La negación de la necesidad de ciertos subsidios compatibles a la estrategia país, la promoción del bien público y la valoración del retorno social parece ser el patrimonio de gobiernos de distinto signo. Los altos costos por ineficiencias trasladadas a tarifas y por pérdidas de competitividad, sumado al descuido del equilibrio de reciprocidades comerciales, han dejado a cada vez más industrias por el camino.

Por su parte, la baja de la inversión pública no tiene demasiada justificación salvo por la redundante excusa del "ciclo electoral". La caída de la demanda agregada de 1,3% del último año es explicada por la baja de la inversión en aprox. un 8,2% y ésta, a su vez, explicada por la caída de la inversión pública de un 12,5%, originada en el tercer y cuarto trimestre de 2015, que llegó a un negativo de cerca de 20% .

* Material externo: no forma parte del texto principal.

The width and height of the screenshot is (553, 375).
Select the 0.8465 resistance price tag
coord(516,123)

Otro factor de riesgo para la recuperación de nuestra economía es el descuido de la competitividad con Brasil, que si bien caía desde fines de los 2000, se mantenía alineado con promedios históricos, pero que desde 2014 cae fuera de promedios. De hecho se abatió un 30%, si se toma el promedio de 30 años, pero más de un 40% desde fines de los 2000. A esto se agregan las distorsiones permanentes al comercio que Brasil impone en algunos sectores sin gestiones serias para su compensación.

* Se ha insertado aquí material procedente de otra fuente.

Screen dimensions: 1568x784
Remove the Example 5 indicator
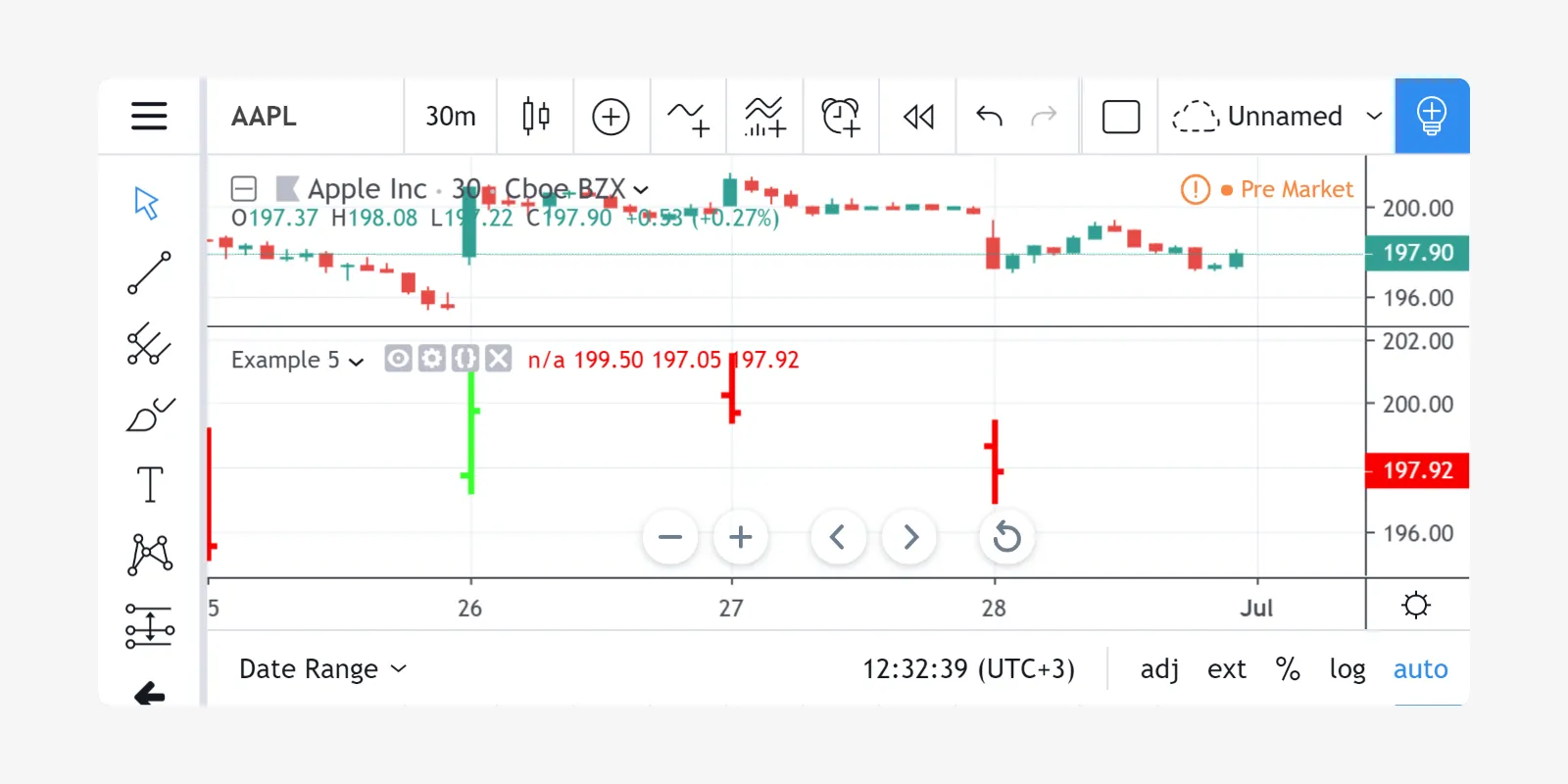tap(499, 359)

Además, hemos perdido competitividad con los que le siguen (Estados Unidos, Unión Europea), si bien recuperamos casi 15% desde 2012, perdimos un 20-30% comparado con el promedio histórico 1976-07 y 40-50% desde mediados de los 2000. Reaccionamos, pero como solemos hacerlo, tarde y parsimoniosamente. De hecho en Uruguay aumentó significativamente el tipo de cambio nominal (40-50%) desde 2014, otros (Brasil, Rusia, Sudáfrica y Turquía) lo hicieron a una tasa muy superior, 90-130% desde 2011.

Dos factores son claves, uno la concepción, el otro, la pericia para hacer y gestionar. Hay actores aptos para negociar y lidiar con la realidad en el marco de esos equilibrios pero hay otros que parecen no saber hacerlo. Saber sortear los desafíos no es para cualquiera y hay que estar a la altura.